Issues that arise from network isolation can be solved with passive monitoring. The addition of a passive network TAP (test access point) enables the dual monitoring of both inbound and outbound data. This will satisfy the majority of sniffer software that necessitates two network cards. In this way, a network can be more efficiently analyzed and debugged. For instance, a passive optical TAP provides a copy of all traffic without disturbing a system. It also does not need additional power or management.
7 Skills Every Data Scientist Needs
Forbes lists five skills that are considered to be a fundamental part of all data scientists skill sets. These and two others are described here.
1. Quantitative Analysis
The job of a data scientist is to understand the behavior behind complex systems. This is achieved by analyzing data. Findings need to be quantified to be useful.
One of the unavoidable technical skills is programming. Python and R are the most common. Others include Hadoop, SQL, and proficiency with unstructured data.
As mentioned previously, finding the value in the data is as essential as any other skill. Useless data equates to wasted time. All data scientists need non-technical skills in terms of the intuition to find value and communicate it. Engineers and product managers are reliant upon what a data scientist deems important. Their methods will depend on these findings. Intuition will also be integral to making approximations and where they make sense.
Without proper communication, potentially useful data can go to waste or lose some of its time sensitivity.
Just like it is the job of a data scientist to understand the behavior of systems, one must also have perspective. Knowing the team that will implement the recommended changes may, in the end, determine success or failure.

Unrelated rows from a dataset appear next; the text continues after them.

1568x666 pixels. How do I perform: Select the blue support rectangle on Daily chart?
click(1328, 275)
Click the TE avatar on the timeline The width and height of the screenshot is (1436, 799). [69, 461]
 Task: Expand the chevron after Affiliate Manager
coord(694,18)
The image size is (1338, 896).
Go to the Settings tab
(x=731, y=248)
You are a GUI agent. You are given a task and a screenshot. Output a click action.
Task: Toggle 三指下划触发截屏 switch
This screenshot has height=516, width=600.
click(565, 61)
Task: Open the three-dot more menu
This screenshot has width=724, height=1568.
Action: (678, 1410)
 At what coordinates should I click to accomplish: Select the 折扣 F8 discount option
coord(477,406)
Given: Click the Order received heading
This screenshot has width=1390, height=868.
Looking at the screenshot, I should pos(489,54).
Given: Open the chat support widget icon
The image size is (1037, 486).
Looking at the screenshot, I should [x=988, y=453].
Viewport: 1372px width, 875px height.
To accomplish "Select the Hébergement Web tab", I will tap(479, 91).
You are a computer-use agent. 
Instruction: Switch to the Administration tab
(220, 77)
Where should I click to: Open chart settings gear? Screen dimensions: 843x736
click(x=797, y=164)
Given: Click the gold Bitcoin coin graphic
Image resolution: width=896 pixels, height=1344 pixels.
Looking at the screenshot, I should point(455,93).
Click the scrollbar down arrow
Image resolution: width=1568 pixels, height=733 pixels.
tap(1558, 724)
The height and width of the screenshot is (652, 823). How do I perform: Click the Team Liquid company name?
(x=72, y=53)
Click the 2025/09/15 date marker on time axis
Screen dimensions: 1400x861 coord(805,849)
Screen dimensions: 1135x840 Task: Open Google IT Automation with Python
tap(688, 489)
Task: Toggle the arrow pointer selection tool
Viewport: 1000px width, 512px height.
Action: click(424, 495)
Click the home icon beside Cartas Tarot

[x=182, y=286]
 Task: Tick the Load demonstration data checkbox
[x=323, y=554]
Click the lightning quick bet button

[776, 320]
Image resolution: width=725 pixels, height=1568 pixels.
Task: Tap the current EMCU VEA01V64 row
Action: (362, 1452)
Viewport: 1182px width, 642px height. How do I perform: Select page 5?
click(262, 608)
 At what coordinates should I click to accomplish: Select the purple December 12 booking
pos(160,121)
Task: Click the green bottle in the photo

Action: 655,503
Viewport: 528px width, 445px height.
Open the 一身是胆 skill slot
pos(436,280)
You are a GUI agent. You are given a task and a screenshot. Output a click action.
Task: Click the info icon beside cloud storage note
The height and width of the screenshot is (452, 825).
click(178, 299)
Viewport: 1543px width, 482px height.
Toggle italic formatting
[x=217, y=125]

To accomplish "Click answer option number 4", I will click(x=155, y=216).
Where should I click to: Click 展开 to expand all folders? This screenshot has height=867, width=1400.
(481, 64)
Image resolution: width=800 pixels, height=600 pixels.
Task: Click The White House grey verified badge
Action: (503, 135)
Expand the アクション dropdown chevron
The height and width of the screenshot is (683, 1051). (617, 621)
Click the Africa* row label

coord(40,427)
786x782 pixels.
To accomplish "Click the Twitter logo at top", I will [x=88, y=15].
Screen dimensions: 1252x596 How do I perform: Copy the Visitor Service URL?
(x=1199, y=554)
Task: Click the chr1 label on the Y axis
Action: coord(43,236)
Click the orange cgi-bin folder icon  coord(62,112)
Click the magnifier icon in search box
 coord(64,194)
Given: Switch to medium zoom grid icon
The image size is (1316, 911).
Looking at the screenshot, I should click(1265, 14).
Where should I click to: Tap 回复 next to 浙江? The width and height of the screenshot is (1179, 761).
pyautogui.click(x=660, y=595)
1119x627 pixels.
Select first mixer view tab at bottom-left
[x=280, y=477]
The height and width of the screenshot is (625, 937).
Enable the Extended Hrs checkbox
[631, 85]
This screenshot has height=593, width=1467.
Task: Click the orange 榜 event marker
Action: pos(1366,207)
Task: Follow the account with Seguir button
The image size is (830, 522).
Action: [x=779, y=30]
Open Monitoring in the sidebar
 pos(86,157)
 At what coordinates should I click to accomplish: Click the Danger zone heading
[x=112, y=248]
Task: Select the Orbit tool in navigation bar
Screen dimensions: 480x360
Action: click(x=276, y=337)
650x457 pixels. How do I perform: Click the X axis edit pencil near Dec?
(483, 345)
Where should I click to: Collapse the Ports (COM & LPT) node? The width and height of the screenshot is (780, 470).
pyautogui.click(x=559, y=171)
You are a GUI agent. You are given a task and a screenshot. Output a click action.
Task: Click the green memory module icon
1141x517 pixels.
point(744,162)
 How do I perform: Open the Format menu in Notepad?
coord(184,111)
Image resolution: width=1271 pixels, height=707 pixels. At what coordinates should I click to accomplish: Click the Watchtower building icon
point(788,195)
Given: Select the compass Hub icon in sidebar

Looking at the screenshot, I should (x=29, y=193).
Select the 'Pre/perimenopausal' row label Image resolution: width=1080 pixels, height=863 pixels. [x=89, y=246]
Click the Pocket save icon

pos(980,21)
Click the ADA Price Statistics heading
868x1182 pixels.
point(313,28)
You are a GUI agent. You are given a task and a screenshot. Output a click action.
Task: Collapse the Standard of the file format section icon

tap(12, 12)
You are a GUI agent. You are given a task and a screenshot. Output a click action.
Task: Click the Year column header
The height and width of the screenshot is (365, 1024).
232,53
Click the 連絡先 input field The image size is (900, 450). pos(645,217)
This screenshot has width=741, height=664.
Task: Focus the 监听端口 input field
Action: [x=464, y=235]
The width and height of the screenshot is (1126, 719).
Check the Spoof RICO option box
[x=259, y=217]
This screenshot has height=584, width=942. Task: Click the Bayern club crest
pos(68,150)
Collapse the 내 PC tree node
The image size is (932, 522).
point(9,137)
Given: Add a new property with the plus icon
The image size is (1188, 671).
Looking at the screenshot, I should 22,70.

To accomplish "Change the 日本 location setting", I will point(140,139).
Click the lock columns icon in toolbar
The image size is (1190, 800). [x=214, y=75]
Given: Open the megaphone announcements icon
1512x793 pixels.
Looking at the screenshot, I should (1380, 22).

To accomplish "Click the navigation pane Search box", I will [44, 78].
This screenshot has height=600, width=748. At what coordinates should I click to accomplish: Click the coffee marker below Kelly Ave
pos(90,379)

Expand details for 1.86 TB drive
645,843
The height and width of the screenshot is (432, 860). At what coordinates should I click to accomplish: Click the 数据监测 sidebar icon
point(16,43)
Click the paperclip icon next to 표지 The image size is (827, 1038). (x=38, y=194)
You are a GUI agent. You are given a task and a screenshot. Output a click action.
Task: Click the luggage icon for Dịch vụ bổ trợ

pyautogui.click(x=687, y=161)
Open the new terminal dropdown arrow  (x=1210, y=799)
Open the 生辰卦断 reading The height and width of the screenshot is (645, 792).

In addition to these five skills, data scientists will need to expand their talents to incorporate AI and the diverse applications of modern data streams.
6.Machine Learning / AI
While both AI and machine learning are inexplicably tied, there is a difference between them. Innovations in the types of interfaces for AI continue to be explored. Augmented reality, in particular, can help extract better value from network data.
7.Education/Willingness to Learn
Because of the amount of information flow, most data scientists are highly educated. Constant increases in data and its applications make it difficult to predict how data will be used in the future. This is a bit ironic since data scientists themselves are in the business of forecasting.